___ DATA ROWS

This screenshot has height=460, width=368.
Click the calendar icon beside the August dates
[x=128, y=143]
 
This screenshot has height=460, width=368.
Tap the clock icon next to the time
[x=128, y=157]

______

EXERCISE TASK
Please copy the data above line for line, without any changes.

CORRECT OUTPUT
This screenshot has height=460, width=368.
Click the calendar icon beside the August dates
[x=128, y=143]
 
This screenshot has height=460, width=368.
Tap the clock icon next to the time
[x=128, y=157]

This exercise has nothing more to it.